Phase 4 — Operations, scale, cost

  • MCP session resilience. SempkgToolProvider (mcp_tools.py) holds exactly one warm stdio session; if the sempkg mcp subprocess dies, every request fails until the server restarts, and concurrent requests serialize on one stdio pipe. Add: (a) liveness check + automatic session restart with backoff, (b) an optional small session pool (N warm subprocesses) for concurrency, (c) surface MCP health in /healthz.
  • Corpus refresh without restart. Bundles update (the deploy pipeline publishes a rolling latest), but the agent process loads tools once and _installed_text is cached forever.
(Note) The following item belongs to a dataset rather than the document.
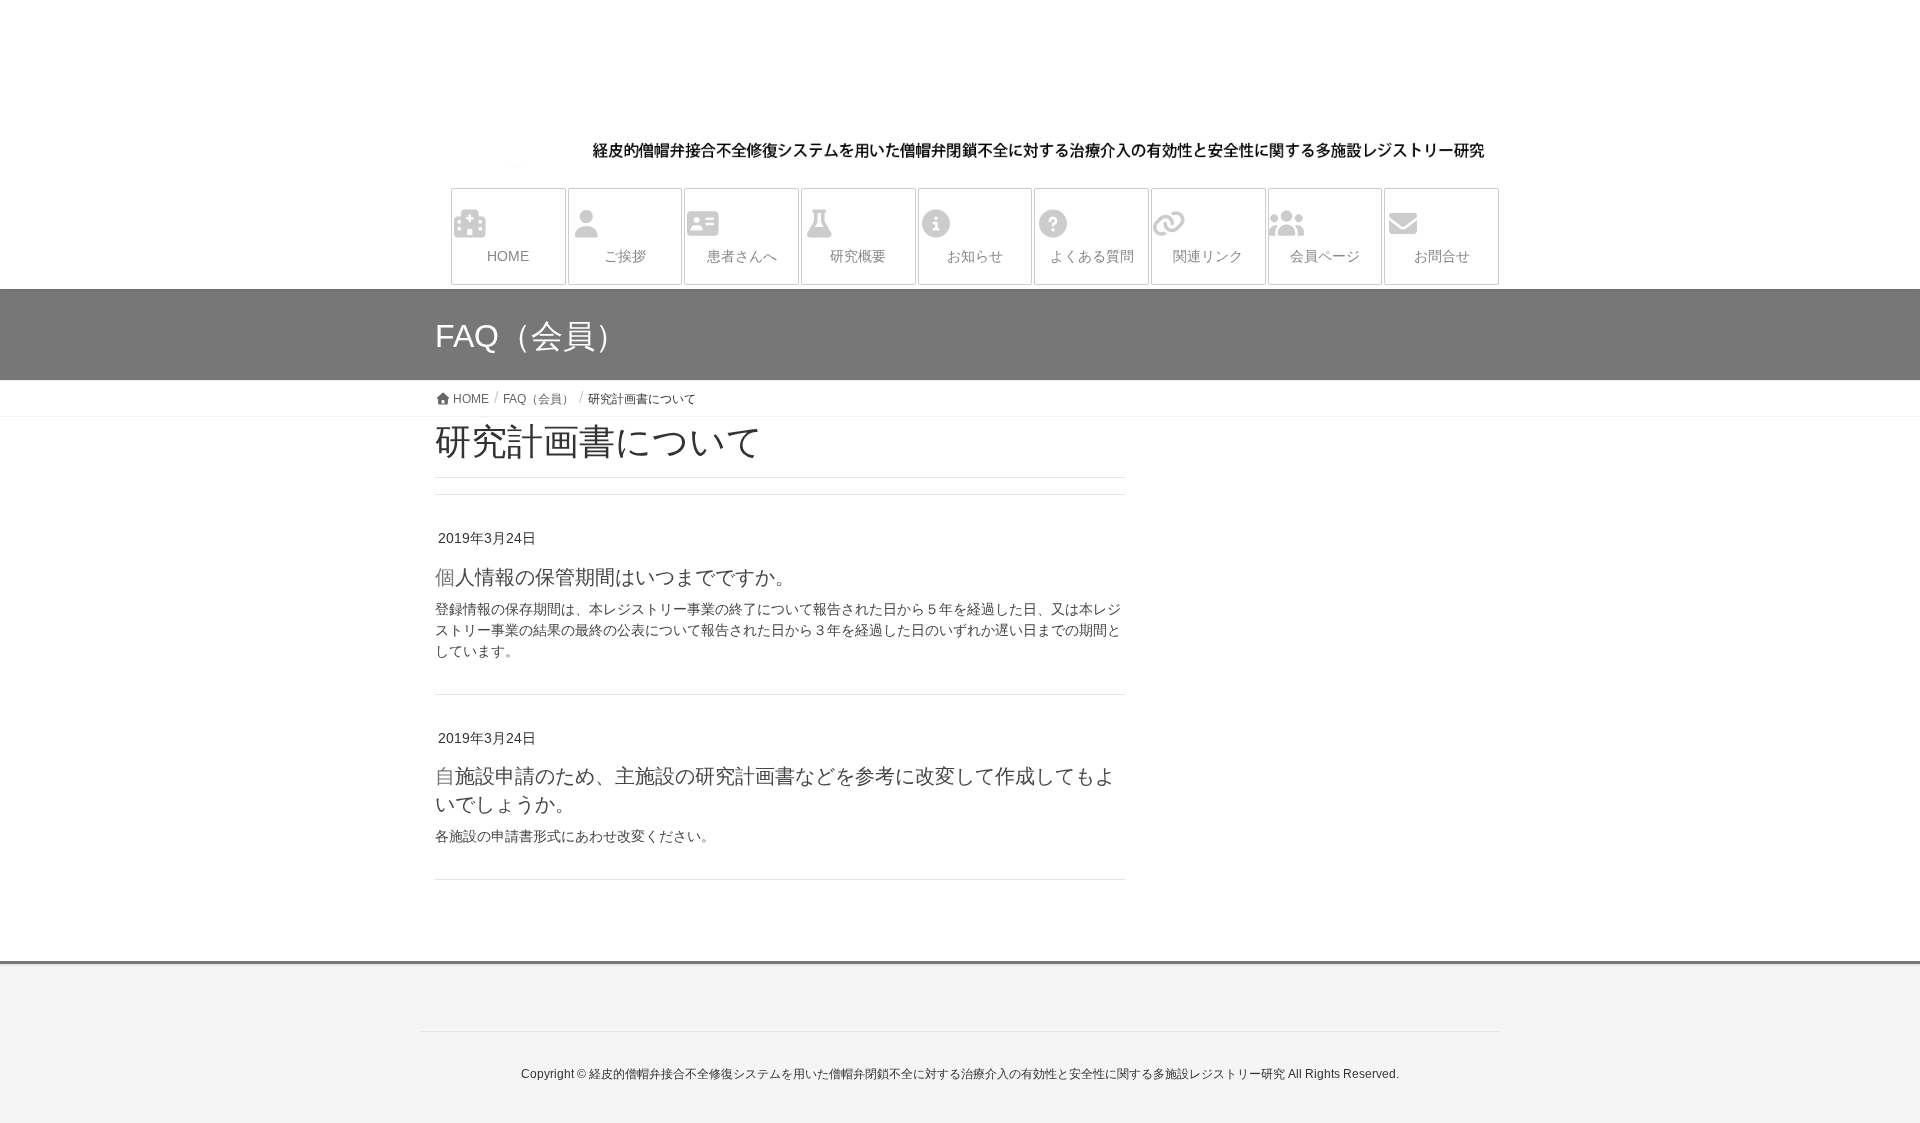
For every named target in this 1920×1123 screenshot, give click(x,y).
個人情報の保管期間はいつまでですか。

Add an authenticated POST /v1/admin/refresh that re-runs sempkg sync, restarts the MCP session, and invalidates the installed-packages/prompt caches.
  • Caching. The corpus is static between refreshes, so repeated questions are highly cacheable. Add (a) a tool-result cache for query keyed by (normalized args, corpus digest), and (b) an optional whole-answer cache keyed by (normalized question, package, version, corpus digest). Invalidate on refresh.
  • Token usage + budgets. Report per-request token usage/cost in AskResponse and stream events; add a per-session budget guard (config) so a runaway conversation can't burn unbounded OpenRouter spend. max_iterations guards rounds but not tokens.
  • Auth parity across transports. Bearer auth exists only on REST (rest.py); A2A and the MCP mount are open. Apply the same shared-secret check to all three (even if production still adds a gateway).
  • Model catalog hygiene. Validate DEFAULT_CATALOG/SEMPKG_AGENT_MODEL_CATALOG slugs against OpenRouter /models at startup and warn on unknown ids; refresh the default SEMPKG_AGENT_MODEL (currently anthropic/claude-3.5-sonnet) to a current-generation default.
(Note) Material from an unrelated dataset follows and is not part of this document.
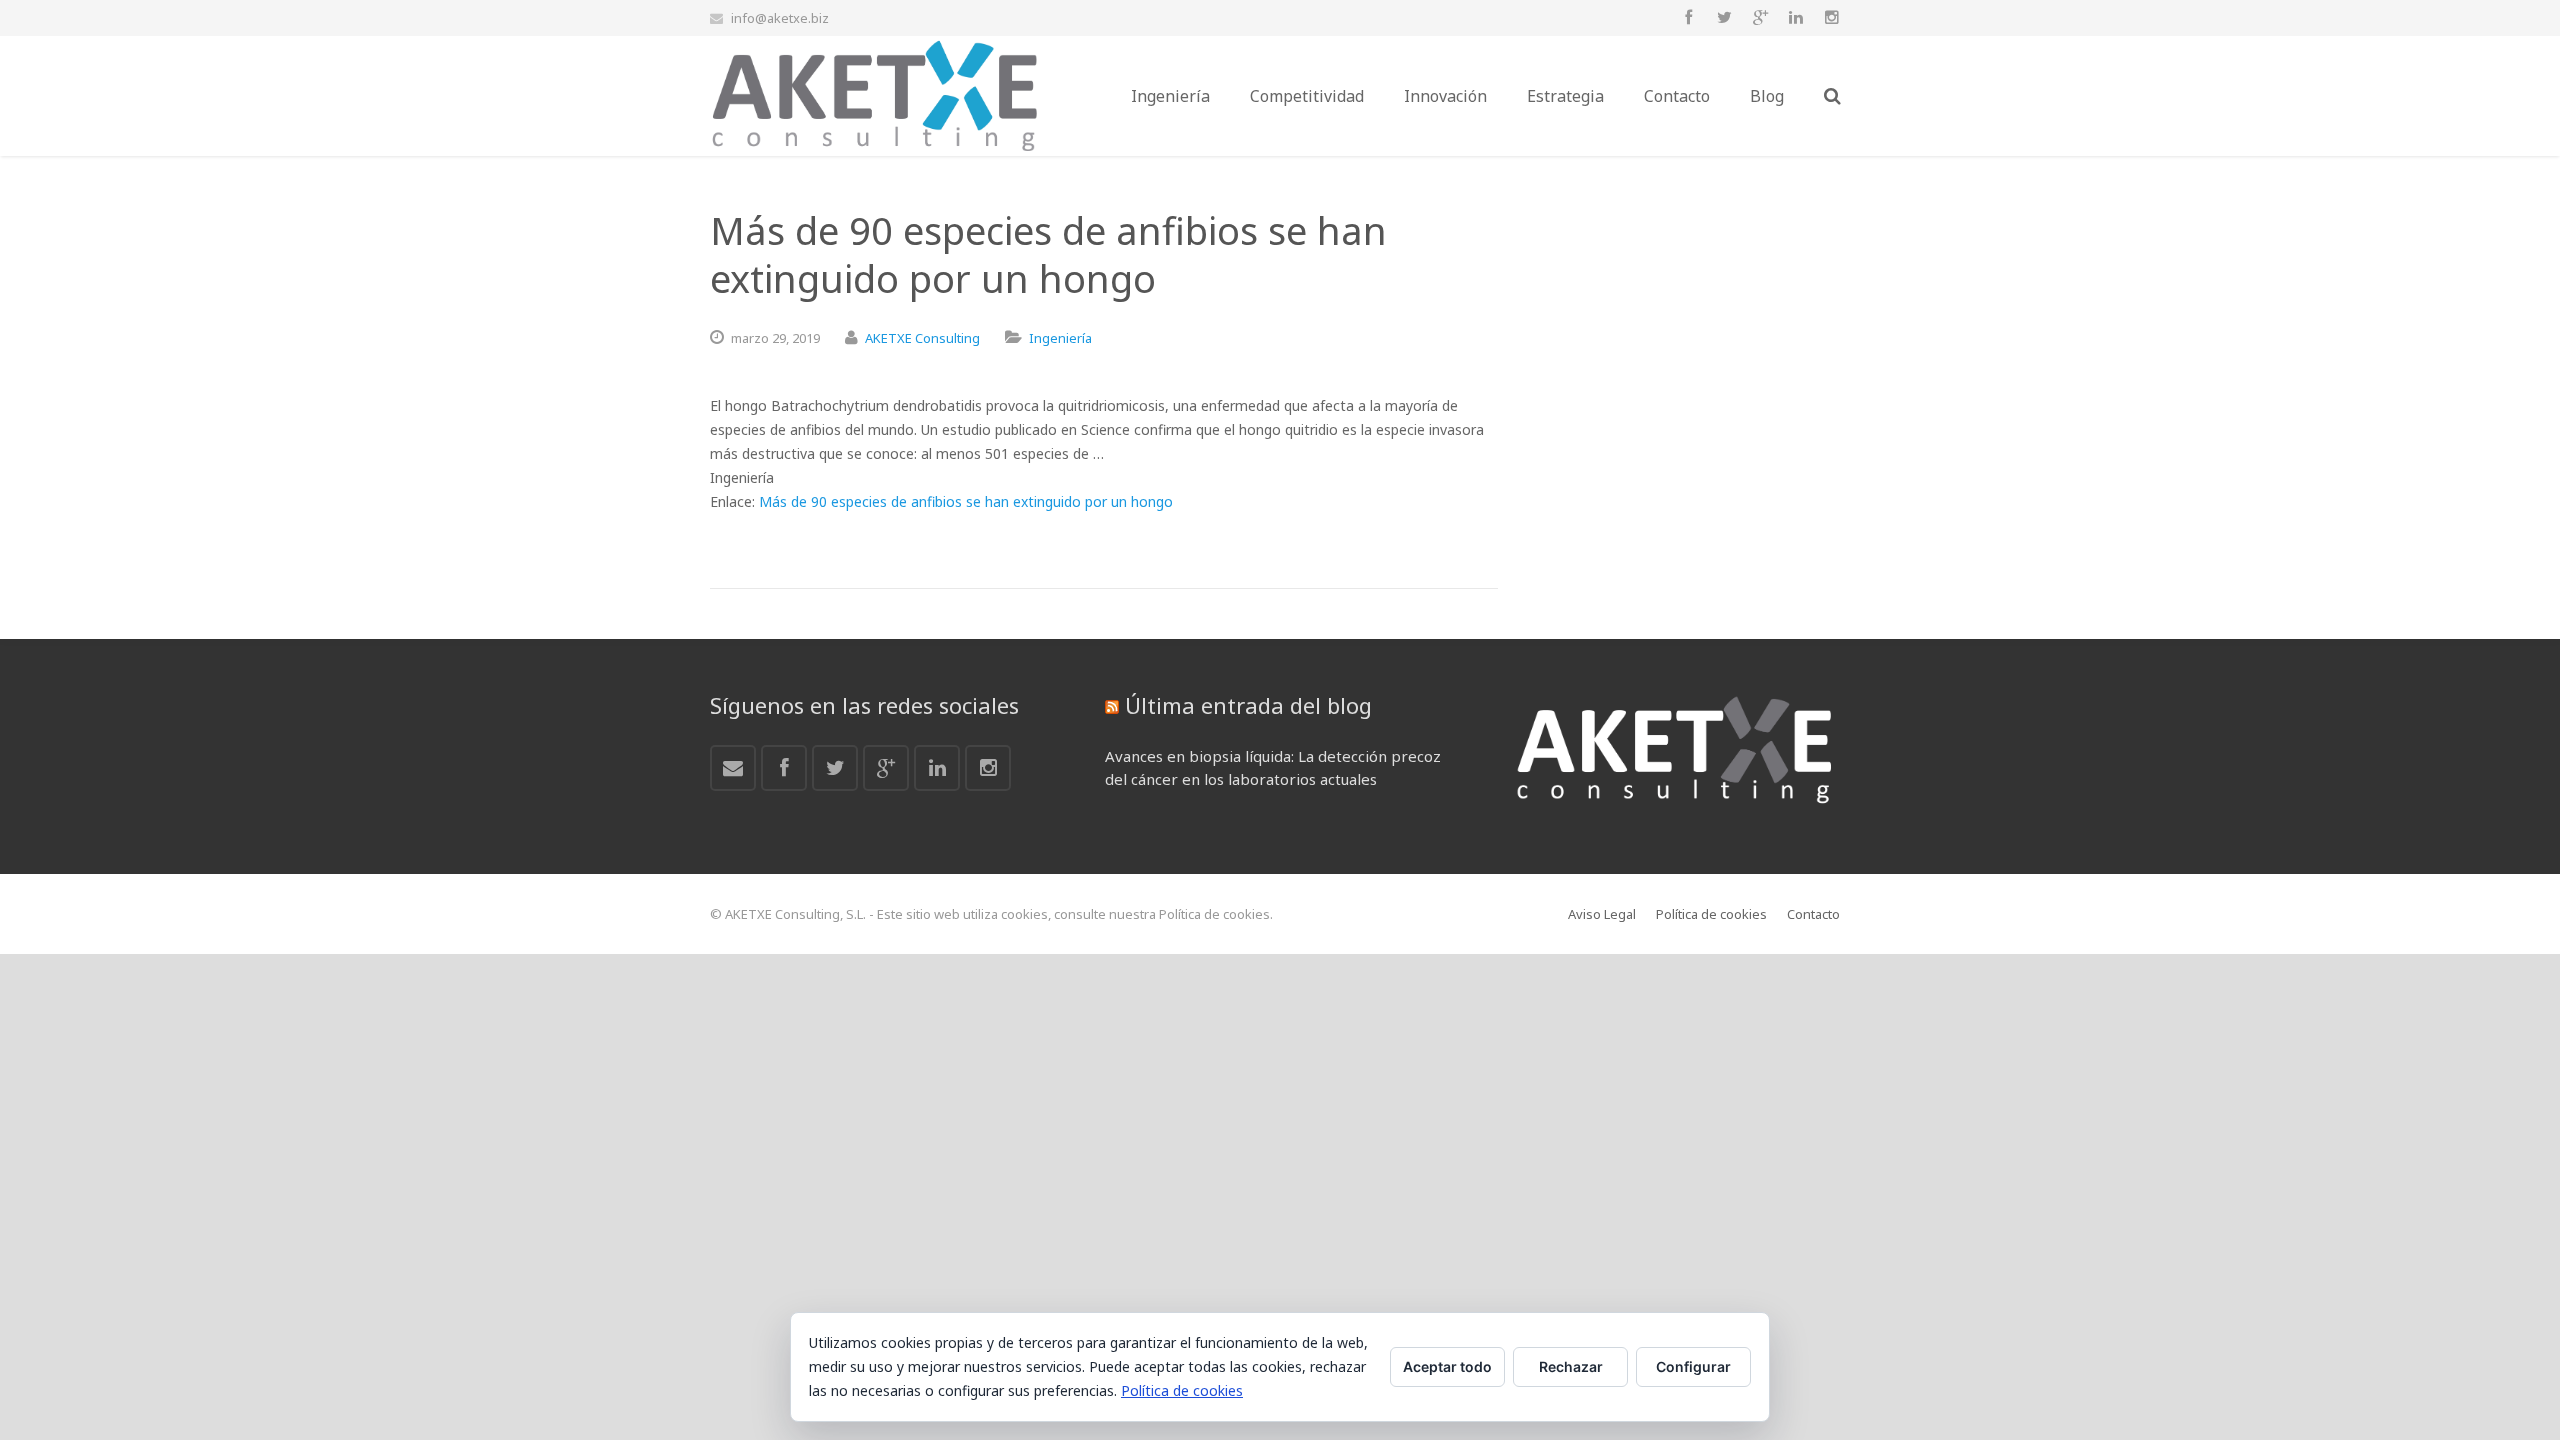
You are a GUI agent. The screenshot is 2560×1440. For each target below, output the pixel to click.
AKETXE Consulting (922, 338)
Phase 5 — Evaluation harness

For a curated KB the operator needs to know the agent actually answers well over their corpus:

  • Golden question set. A YAML/JSON eval format: question → expected package(s), expected files/symbols, optionally key facts. Seed it with questions per curated bundle; grow it from Phase 3 feedback.
  • Eval runner. sempkg-agent eval <dataset> that runs the set against a live workspace and scores: retrieval hit rate (expected file/symbol appears in findings), citation verification rate, "I don't know" correctness (questions deliberately outside the corpus must be refused, not hallucinated), latency, and cost per question. Emit a markdown report.
  • CI hook. Run the eval on a small fixture corpus in CI (mock LLM for the offline path, opt-in real-LLM job) so retrieval/prompt regressions are caught before deploy.

Quick fixes (do anytime)

  • list_installed() caches "" permanently on a transient failure (agent.py) — retry on next call instead.
  • _make_config reads self._settings.agent.max_iterations but default_query_limit (config.py) is defined and never used — wire it into the query tool default or remove it.
  • The A2A/MCP transports should also surface the rendered markdown (render.py) consistently — audit parity of the three transports' payloads.

Out of scope (tracked in docs/plan-knowledge-agent-server.md)

Hot/cold bundle tiering, the hosted multi-tenant service, embedding-service extraction, and full package routing at thousand-package scale remain in the hosted-service plan (§4–§8). This issue is about making the local/self-hosted agent excellent over a curated, moderate-size corpus.